Data Cleaning Basics: What to Do Before You Analyse
You can't get reliable insights from messy data. Before you analyse, you need to clean. Here are the basics.
Remove Duplicates
Duplicate rows skew counts and averages. Use your spreadsheet's built-in duplicate removal or a simple deduplication step. Decide in advance which columns define a "duplicate"—often a combination of ID, email, or date.
Fix Inconsistent Formatting
Dates like "15/08/2024", "Aug 15 2024", and "2024-08-15" in the same column cause problems. Standardise to one format. Same for text: "Yes" and "yes" and "YES" should be consistent. Use find-and-replace or formulas to normalise.
Handle Missing Values
Empty cells break calculations and charts. Decide how to handle them: remove the row, fill with a default (e.g. 0 or "Unknown"), or flag for manual review. Document your choice so others understand the data.
Check for Outliers
A single typo—"10000" instead of "100"—can distort averages and totals. Scan for values that don't make sense.
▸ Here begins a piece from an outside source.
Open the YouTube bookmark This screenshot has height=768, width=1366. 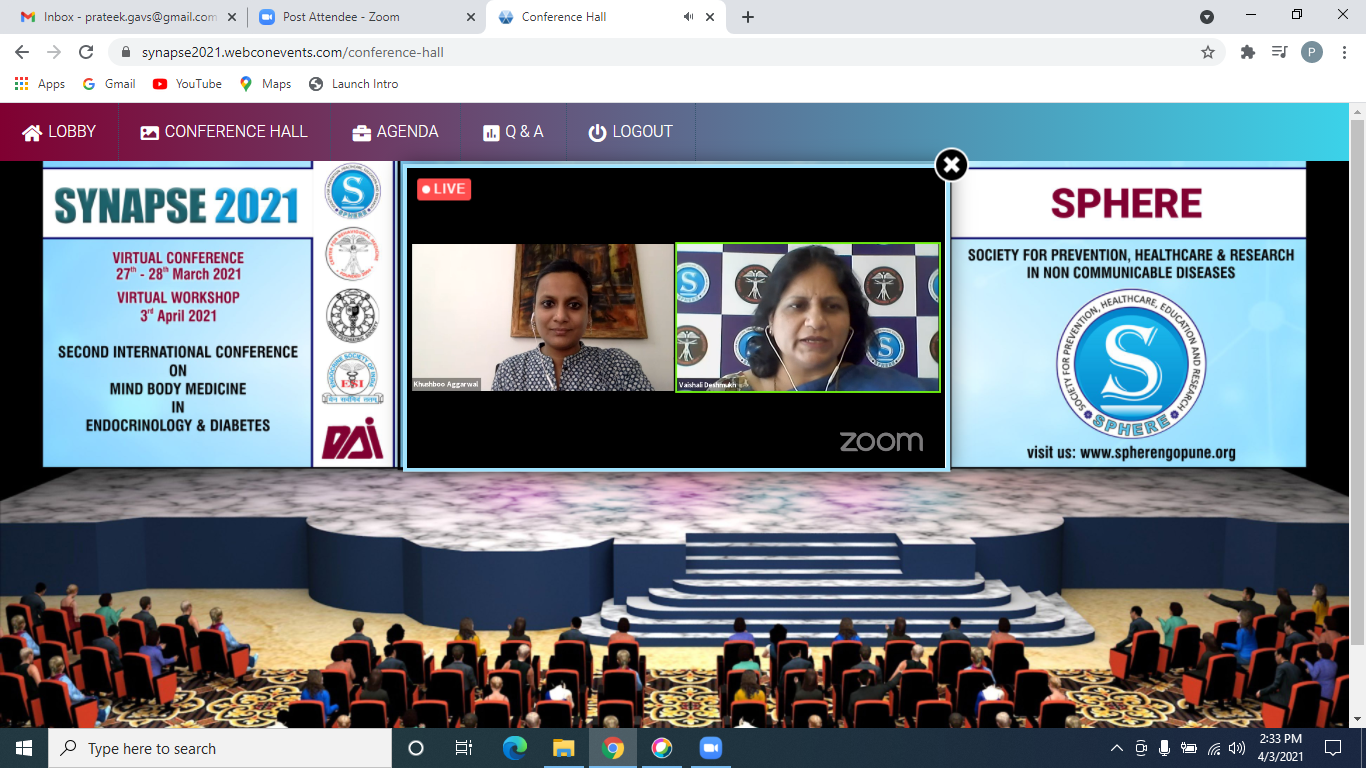[x=187, y=84]
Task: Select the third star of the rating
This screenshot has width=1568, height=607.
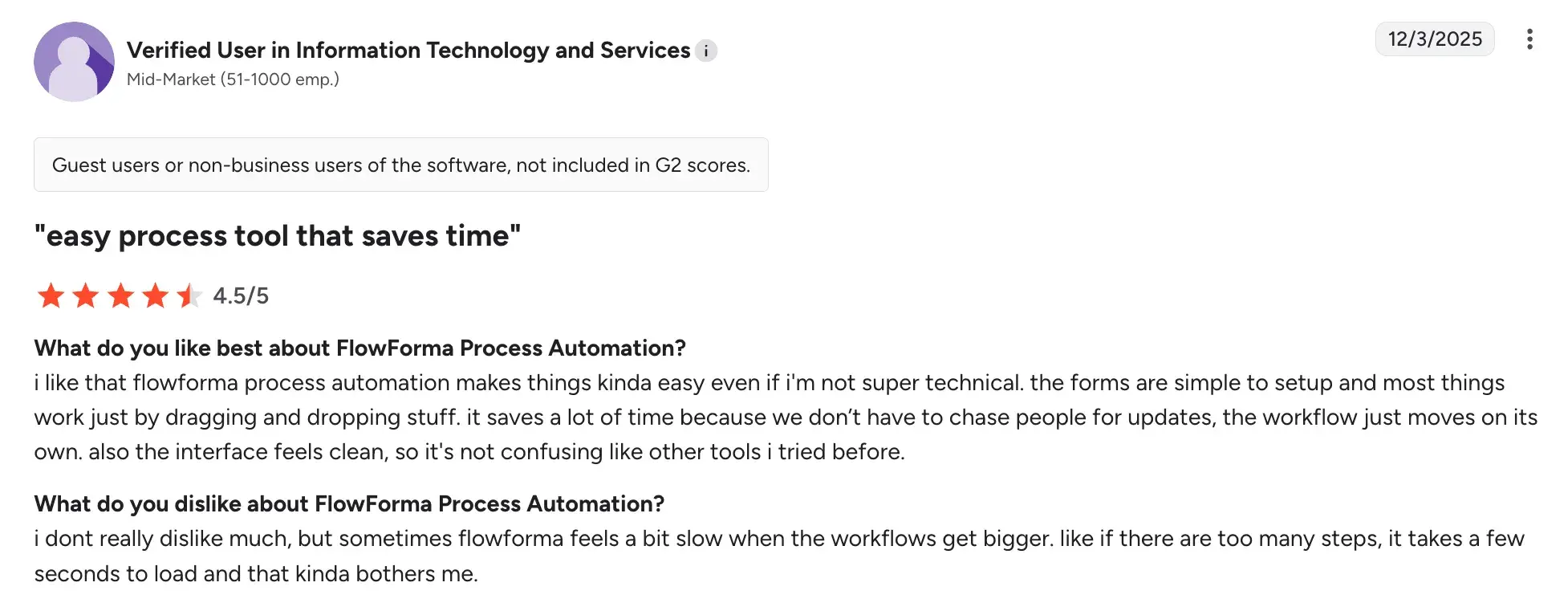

Use simple checks: min, max, and a quick visual scan of the distribution.
Validate Against Rules
If a column should only contain certain values—e.g. status as "Active" or "Inactive"—check that it does. Invalid entries often come from manual entry or imports. Fix or flag them before analysis.
Data cleaning is not glamorous, but it's essential. A few hours spent cleaning can save days of wrong conclusions later.